# A letter to Rogers & Apple



## Drizzx (Jun 30, 2008)

*Data Usage Analysis: A letter to Rogers & Apple*

Below is the letter I sent to several Rogers and Apple executive in an effort to perhaps educate people who think these data plans are acceptable, I've made a few revisions since the original in case anyone decides to repost this elsewhere. The only thing I ask is that you cite the original source here at ehMac.






> *The Reality of Data Usage on the iPhone
> *
> 
> 
> ...





Edit History
7/05/08 at 02:22 PM. Reason: "Sent e-mail": Thanks shogun 308 for pointing
that out
7/05/08 at 02:34 PM. Reason: Revision of opening statement: Thanks hugerobots!


----------



## Amiga2000HD (Jan 23, 2007)

That's very well thought out and composed, and the truly sad thing is that what you mentioned in your paragraph above the letter is probably true: the executives you sent it to probably won't read past the first paragraph, if at all. That's a shame.


----------



## Caillou (Jun 9, 2003)

*Well done. Keep it up !*

Well done. Let's keep the pressure building.

Already all major TV networks in Canada have covered the story including Radio-Canada's Téléjournal yesterday night.

All the coverage I've heard and read clearly highlight consumers educated complaints that Rogers' offer in not competitive, especially to what is available south of the border. 

Hear, hear to the Web 2.0 that allows some power shift to happen... ;-)


----------



## fjnmusic (Oct 29, 2006)

Well-written and well-argued. At 5¢ a kb (current add-on data rate), that little 316 kb e-mail would have cost $15.80 to send _or_ receive.


----------



## mirkrim (Oct 20, 2006)

Excellent letter, Drizzx. Thanks for writing and sending it!

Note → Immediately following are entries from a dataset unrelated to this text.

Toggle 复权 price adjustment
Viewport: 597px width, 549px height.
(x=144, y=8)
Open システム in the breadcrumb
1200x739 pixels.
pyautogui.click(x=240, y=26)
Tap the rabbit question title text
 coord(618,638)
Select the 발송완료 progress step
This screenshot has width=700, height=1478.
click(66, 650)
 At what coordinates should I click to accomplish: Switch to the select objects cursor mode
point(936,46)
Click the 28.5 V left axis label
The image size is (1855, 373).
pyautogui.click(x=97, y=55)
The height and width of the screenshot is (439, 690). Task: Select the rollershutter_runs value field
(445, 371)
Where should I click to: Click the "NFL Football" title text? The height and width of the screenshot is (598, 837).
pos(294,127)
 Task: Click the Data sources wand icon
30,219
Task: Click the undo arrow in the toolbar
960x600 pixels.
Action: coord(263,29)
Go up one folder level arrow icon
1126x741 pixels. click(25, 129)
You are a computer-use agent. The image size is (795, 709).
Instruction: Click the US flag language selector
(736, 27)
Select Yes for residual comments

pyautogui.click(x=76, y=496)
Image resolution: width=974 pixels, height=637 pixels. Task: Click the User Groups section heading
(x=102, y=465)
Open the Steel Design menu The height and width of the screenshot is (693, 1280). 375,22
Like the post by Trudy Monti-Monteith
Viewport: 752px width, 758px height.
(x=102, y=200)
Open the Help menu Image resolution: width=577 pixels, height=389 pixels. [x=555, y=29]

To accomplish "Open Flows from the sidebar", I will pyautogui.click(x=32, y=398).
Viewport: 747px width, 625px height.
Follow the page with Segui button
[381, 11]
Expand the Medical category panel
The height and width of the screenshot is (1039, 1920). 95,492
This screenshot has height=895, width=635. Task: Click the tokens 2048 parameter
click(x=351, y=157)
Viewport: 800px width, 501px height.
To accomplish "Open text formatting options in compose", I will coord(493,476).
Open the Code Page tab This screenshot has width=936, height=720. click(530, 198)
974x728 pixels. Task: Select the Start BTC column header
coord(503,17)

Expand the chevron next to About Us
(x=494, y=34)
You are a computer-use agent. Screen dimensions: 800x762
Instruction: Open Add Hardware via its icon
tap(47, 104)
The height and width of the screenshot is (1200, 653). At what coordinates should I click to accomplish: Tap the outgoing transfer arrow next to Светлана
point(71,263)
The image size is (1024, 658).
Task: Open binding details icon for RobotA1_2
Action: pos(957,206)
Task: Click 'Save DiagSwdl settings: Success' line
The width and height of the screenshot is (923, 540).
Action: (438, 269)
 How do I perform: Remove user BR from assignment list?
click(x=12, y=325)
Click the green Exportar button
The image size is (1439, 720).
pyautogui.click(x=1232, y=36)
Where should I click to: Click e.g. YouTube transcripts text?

Not sure who runs the "get the facts on the iphone" website, but I think this letter is definitely worth putting up.


----------



## hugerobots! (Sep 24, 2007)

I agree that the subject has been covered thoroughly in your letter, but I would like to point out why you supersede your message to us that they may not read past the first portion.

In order to spark interest from the reader, you'll have to understand that the reader needs to want to read it. By way of insinuating that their employees are any of those incompetent traits warrants a quick toss over the shoulder.

Lure your audience in with rational, cautious suggestion, then hammer them with clear decisive arguments. They already know people are not happy with the limited data package as you mention by way of media outlets. Rather than drudge through the inevitable scorn in your letter, why not coax them into believing what you're trying to say is legitimate.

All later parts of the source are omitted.